S1 = 1/2 g t1^2     distance first ball falls

S2 - 1/2 g t2^2 = 1/2 g (t1 -1)^2 = 1/2 g (t1^2 - 2 t1 + 1)

h = S1 - S2 = 1/2 g (2 t1 - 1)

d = S1 = 1/2 g t1^2

t1 =  (2 d / g)^1/2     time for first one to fall d

h = 1/2 g [2 *  (2 d / g)^1/2 - 1]

Answer 2

The correct question: Small steel balls fall from rest through the opening at a steady rate of 2 balls per second. The vertical separation "h" of two balls when the lower one has dropped 20 meter is?

The vertical separation "h" of two consecutive balls is calculated as follows.

Given:

The height from which the balls dropped, h₁ = 20 m.

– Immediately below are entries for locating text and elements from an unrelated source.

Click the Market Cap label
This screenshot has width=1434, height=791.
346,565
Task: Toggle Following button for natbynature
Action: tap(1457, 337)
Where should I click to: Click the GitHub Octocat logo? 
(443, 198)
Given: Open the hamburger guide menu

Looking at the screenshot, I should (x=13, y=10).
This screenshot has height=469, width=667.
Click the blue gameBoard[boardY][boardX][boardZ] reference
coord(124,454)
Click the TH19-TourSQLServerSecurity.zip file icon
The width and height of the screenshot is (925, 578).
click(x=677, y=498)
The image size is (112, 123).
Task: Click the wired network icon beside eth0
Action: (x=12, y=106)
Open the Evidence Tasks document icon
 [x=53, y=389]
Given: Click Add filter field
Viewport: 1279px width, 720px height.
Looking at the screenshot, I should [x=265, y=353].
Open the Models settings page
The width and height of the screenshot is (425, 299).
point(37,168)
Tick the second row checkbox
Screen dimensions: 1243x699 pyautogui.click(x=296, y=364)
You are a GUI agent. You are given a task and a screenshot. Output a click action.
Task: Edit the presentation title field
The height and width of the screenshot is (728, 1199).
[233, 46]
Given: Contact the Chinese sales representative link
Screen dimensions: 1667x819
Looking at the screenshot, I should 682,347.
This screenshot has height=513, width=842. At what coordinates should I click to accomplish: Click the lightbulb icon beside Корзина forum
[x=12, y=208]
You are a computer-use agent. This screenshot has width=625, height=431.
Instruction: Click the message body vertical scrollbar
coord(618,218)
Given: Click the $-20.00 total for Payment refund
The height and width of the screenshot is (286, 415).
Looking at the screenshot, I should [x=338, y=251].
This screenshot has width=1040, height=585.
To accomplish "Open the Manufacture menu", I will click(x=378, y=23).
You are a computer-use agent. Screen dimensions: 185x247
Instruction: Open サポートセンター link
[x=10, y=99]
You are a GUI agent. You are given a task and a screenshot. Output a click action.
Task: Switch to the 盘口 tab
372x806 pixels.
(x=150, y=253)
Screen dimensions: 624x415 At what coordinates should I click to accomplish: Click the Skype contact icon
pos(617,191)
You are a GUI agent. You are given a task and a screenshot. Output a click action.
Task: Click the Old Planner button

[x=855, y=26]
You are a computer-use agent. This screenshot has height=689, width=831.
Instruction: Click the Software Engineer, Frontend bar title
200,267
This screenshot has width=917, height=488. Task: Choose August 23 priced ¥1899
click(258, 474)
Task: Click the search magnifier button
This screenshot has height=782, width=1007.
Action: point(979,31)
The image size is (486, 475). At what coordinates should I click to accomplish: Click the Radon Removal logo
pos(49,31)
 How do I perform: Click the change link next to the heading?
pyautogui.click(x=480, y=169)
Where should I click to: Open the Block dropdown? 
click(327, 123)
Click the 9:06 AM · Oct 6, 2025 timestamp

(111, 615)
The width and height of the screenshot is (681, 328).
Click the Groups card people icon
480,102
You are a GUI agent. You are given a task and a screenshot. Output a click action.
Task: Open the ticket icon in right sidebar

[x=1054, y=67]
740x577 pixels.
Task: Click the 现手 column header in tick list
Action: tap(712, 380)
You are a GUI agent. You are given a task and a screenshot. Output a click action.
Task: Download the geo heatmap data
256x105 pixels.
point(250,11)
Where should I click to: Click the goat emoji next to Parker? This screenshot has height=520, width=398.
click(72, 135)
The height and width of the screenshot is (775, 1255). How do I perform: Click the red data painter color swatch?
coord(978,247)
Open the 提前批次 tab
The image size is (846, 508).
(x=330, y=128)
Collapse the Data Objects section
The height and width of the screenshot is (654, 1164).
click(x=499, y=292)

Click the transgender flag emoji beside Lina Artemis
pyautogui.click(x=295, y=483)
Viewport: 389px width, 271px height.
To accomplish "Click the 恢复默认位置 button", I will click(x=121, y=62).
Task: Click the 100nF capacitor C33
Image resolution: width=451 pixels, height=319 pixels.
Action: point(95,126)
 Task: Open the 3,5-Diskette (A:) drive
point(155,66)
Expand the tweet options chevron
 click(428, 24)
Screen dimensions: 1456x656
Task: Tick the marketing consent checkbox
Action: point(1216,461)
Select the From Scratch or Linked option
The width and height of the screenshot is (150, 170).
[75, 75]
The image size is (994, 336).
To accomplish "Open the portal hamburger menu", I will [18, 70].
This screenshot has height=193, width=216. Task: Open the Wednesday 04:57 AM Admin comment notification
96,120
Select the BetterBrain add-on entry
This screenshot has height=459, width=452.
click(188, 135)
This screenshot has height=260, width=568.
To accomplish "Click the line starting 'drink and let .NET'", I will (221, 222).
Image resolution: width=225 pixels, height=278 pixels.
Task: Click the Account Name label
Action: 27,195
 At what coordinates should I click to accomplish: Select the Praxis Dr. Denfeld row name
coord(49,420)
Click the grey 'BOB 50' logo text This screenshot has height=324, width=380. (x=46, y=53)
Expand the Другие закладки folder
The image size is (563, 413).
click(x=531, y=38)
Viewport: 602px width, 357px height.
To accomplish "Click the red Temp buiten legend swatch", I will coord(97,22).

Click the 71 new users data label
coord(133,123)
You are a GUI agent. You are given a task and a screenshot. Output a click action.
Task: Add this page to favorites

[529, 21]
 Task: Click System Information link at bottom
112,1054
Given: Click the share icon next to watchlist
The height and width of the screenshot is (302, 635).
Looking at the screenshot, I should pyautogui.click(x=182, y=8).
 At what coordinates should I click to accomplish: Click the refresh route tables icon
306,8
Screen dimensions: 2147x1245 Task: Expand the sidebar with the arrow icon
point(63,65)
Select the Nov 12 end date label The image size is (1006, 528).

Acceleration due to gravity, g = 10 m/s.

To Find:

Using given data, we have to find the vertical separation "h" of two consecutive balls when the lower one has dropped 20 meter.

Solution:

Equation for the height from which the balls dropped, "h₁", is given by,

$h_1$  $= \frac{1}{2} .g.t^{2}$

Substituting values for "h₁" and "g", we can find out the the time taken to cover 20m.

$20 = \frac{1}{2} .10.t^{2}$

$t^{2} =$ $20.(\frac{2}{10} )$

$i.e., t = 2.$

The second ball is thrown after 1 second.

∴, The distance (s) covered by the second ball in (2-1) seconds is,

$s = \frac{1}{2} × 5 × (1) = 2.5 m$

∴, The vertical separation = $20 - 2.5 = 17.5 m.$

Hence the vertical separation "h" of two consecutive balls when the lower one has dropped 20 meter is 17.5 m.